Svensson played college golf at Campbell University in Buies Creek, North Carolina, between 2015 and 2019. He majored in Business Administration and was Big South Conference Golfer of the Year in 2017 and 2019. He won four tournaments, including the Big South Championship twice, the first of which he won with a 14-under-par 202 (67-66-69), breaking a 10-year old record of 204 set by Dustin Johnson of Coastal Carolina.

Professional career
Svensson turned professional in the summer of 2019 and joined the Nordic Golf League, where he won the 2020 Race to Himmerland, the season finale in Denmark. In 2021, he was runner-up in the season opener, the Lindbytvätten Grand Opening, and again runner-up at the Stockholm Trophy in June, one stroke behind Jesper Kennegård.

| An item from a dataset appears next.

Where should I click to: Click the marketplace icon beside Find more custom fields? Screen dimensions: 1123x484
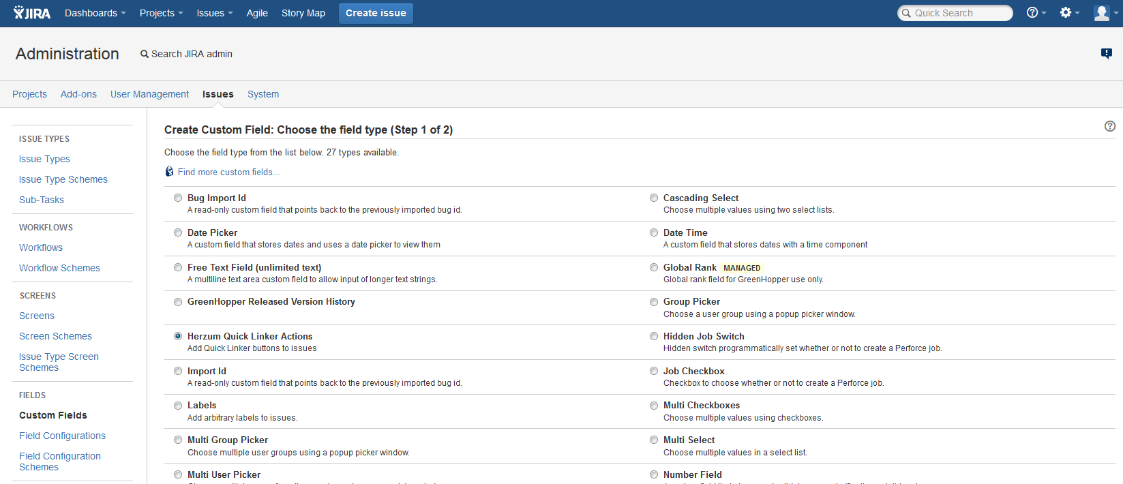169,172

In August 2021, he was runner-up at the Finnish Challenge on the Challenge Tour, two strokes behind winner Marcus Helligkilde of Denmark. The following week, he took a one-stroke lead into day three of the Made in Esbjerg Challenge, another Challenge Tour event, where he ultimately finished T10. The results propelled him into the top 45 of Challenge Tour Rankings, earning exemption in category 3c for the fall tournaments on the tour.

Svensson was again in contention at the Empordà Challenge in Spain. After a run of seven birdies in the final round he was co-leader with Julien Brun at the 16th hole, but a bogey-bogey finish sent him down the leaderboard to a tie for 3rd. The result lifted him to 33rd place in the Challenge Tour Rankings, approaching a spot in the top 20 that secures a European Tour card for 2022, with two tournaments left of the season.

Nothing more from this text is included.